This week has low-key been the worst.
As I wrote that, I realized that it’s only Wednesday. Now I want to crawl into a hole and die.
The general consensus among my friends has been the full moon which I think arrives tonight. Mercury is out of retrograde so I can’t blame that.
I don’t, honestly, put much stock in astrological stuff but it’s a lot easier than admitting that depression is tapping on my shoulder.
The past two nights at work have been miserable to an all-new degree.
Monday night people we just horrible. I have never felt so disrespected in my life. I know waiting tables isn’t a glamorous job and people are typically mean, but this was to a whole new level.
One table simply demanded things from me all night. They went the entire visit without a “please” or a “thank you.” They would snap at me and start demanding things even when I was helping other people. Then they went ahead and tipped $3 on a $150 check.
For those keeping track that is a 2% tip.
The rest of the night wasn’t horrible but I could feel trouble brewing in my head.
Yesterday was business as usual. I woke up and got busy with some work stuff and chatted a bit with Andy about our super secret project.
When it came time to head into work I started to feel like crap. About ten minutes in I was done.
The night was a struggle and I had a full-on panic attack about mid-shift.
What’s so amusing, in retrospect, is I was twice asked if I was okay and I said “no” but nothing was done about it.
For the first time I fully admitted I wasn’t okay and they people who asked just kept walking.
If you’ve ever wondered why I just say, “I’m fine” now you know. Because no one cares.
Despite wanting to throw in the towel and just go home, I persisted and made it through the shift. By the end of it, I was about ready to scream but I made it through.
I can’t tell where I am in this cycle. I know I’m going through a depression. That was obvious this morning when I woke up and the best I could do was move to the couch and fall back to sleep.
Nothing like a good 12 hours of sleep.
I talked to Erica a bit last night and I know I need to leave my serving job. It’s not going to solve all of my problems but I can feel it slowly chipping away at my humanity.

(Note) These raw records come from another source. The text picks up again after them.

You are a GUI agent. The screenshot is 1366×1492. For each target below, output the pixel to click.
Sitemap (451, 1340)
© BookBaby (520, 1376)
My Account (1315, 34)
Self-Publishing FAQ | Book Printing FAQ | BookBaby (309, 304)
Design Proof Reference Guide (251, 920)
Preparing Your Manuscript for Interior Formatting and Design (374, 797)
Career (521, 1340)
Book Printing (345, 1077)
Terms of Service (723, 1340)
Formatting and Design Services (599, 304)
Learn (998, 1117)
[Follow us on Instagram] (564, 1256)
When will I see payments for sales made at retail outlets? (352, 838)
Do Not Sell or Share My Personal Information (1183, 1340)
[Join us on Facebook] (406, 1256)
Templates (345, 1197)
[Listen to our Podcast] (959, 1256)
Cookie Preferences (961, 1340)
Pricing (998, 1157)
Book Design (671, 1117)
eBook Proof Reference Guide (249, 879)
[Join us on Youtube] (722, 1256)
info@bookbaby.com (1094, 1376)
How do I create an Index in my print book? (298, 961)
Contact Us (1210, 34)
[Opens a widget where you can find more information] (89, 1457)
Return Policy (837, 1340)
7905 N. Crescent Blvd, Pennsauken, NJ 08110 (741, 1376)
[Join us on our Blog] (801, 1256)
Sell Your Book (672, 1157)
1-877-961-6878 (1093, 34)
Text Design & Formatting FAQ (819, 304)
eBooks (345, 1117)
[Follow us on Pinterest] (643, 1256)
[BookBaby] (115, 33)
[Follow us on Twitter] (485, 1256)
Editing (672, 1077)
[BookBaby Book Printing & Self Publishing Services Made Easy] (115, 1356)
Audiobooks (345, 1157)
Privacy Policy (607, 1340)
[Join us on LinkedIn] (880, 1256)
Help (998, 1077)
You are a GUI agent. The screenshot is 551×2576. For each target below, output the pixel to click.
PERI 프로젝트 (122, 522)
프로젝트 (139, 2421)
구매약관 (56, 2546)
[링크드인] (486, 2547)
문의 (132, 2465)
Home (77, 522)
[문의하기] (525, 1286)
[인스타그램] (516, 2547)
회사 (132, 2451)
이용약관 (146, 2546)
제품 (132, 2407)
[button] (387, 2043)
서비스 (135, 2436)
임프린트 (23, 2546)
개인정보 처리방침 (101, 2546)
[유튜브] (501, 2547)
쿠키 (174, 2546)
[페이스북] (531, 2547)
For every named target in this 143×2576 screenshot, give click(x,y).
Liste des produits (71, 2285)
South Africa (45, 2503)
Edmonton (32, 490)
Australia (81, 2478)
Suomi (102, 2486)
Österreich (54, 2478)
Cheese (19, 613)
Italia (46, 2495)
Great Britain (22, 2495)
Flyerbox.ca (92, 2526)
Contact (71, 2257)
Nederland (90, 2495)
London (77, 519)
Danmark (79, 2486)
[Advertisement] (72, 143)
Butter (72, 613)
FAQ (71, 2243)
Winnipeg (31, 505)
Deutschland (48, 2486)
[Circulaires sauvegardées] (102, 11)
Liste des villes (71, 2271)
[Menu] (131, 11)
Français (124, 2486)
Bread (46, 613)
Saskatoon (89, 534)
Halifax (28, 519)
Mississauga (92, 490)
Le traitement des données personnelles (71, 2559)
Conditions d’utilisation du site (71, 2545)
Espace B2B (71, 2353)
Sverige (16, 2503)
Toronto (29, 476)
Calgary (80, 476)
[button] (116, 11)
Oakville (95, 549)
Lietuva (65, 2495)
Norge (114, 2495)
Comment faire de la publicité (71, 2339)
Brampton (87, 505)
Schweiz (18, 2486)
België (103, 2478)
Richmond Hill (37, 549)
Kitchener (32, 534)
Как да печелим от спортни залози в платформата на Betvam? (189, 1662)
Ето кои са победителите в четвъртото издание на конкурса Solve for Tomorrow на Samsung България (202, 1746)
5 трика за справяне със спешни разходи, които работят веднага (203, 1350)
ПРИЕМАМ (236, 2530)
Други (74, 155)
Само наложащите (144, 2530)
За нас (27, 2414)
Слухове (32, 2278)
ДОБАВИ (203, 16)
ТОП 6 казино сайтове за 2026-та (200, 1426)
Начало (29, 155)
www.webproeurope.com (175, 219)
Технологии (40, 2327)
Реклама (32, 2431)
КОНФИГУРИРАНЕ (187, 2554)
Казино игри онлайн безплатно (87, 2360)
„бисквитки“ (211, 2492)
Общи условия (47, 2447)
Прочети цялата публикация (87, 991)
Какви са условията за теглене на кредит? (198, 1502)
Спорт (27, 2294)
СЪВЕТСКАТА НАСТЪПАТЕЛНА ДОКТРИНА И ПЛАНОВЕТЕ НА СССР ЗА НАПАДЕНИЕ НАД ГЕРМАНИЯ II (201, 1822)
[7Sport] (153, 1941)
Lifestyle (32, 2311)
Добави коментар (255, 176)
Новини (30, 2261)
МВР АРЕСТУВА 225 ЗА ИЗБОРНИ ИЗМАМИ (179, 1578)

If you’ve never served before, know that it is the soul-sucking worst sometimes. It changes you are a person. I hate who I become when I walk through those doors.
I have some time off for my birthday this weekend so I’m gonna keep my head up high and push through.
I got this.
That being said, does anyone want to buy me this Lego set? I really want it. Mostly because it has a Cassian Lego Figure and I very much have a crush on him.
I need a life.
I’m really hoping I can find it in me to get up and either work out or go for a run tomorrow. I haven’t been able to exercise because my bad leg has been acting up. I feel fine now but I have to start getting ready for work.
Hopefully some endorphins will make me feel better.